Salah satu keunggulan dari mata air karst adalah waktu tunda yang panjang antara hujan hingga keluar ke mata air sehingga beberapa mata air karst akan memiliki debit yang cukup besar saat musim kemarau.
Ketersediaan gua di daerah Gunung Kidul, Yogyakarta, memiliki potensi sumber air atau sungai bawah tanah. Kabar baiknya, warga bisa mengakses sumber mata air ini. Tahun 2001, Joko Sulistyo, salah satu anggota pecinta alam KMP Giri Bahama, Fakultas Geografi Universitas Muhammadiyah Solo melakukan jelajah gua di kecamatan Eromoko.
“Ada 13 gua, dan saat saya masuk di Gua Suruh saya menemukan sungai di dalamnya. Satu- satunya gua yang ada airnya,” kata Joko.

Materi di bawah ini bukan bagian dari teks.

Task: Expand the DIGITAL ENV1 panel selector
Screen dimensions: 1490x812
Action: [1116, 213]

Dirinya berpendapat bahwa, kalau air yang di sungai ini bisa diangkat ke atas, bisa menjadi sumber mata air tambahan untuk masyarakat setempat. Bagaimana caranya? Itulah yang perlu waktu menemukannya.
Tidak hanya itu, Langkah pertama untuk menginformasikan hal ini pada penduduk, sementara penduduk setempat tidak ada satupun yang berani masuk Gua Suruh. Diketahui ribuan penduduk yang tinggal di daerah Wongiri dan Gunung Kidul itu setiap puncak musim kering harus membeli air dari kota Yogyakarta untuk keperluan minum.

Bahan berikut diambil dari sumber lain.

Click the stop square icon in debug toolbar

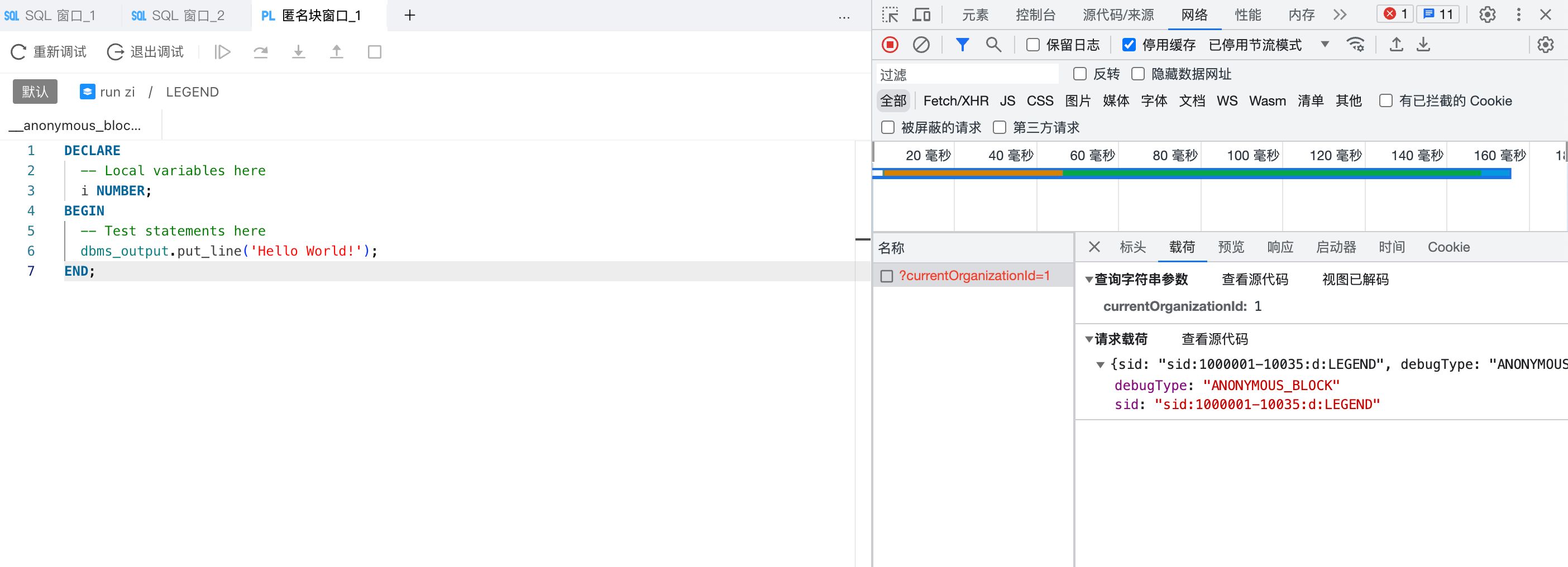click(374, 52)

Mandi saja belum tentu sehari sekali kondisi ini dirasakan betul 544 kepala keluarga atau 2.350 jiwa di desa Pucung, kecamatan Eromoko, Kabupaten Wonogiri, Jawa Tengah. Kesulitan terbesar memeng kondisi alam. “Kami tetap menjaga biota dan kehidupan yang sudah ada di gua tidak terganggu,” kata Joko Sulistyo
Hasil jerih payah selama enam bulan terbayar. Air bisa didorong ke atas, bahkan sampai ke tower air yang ditaruh di atas bukit Air sudah mengalir ke desa Pucung. Sekarang masyarakat bisa mengambil air di bak-bak penampungan di sekitar desa kapan saja untuk keperluan sehari- hari mereka. (Nupita Utari)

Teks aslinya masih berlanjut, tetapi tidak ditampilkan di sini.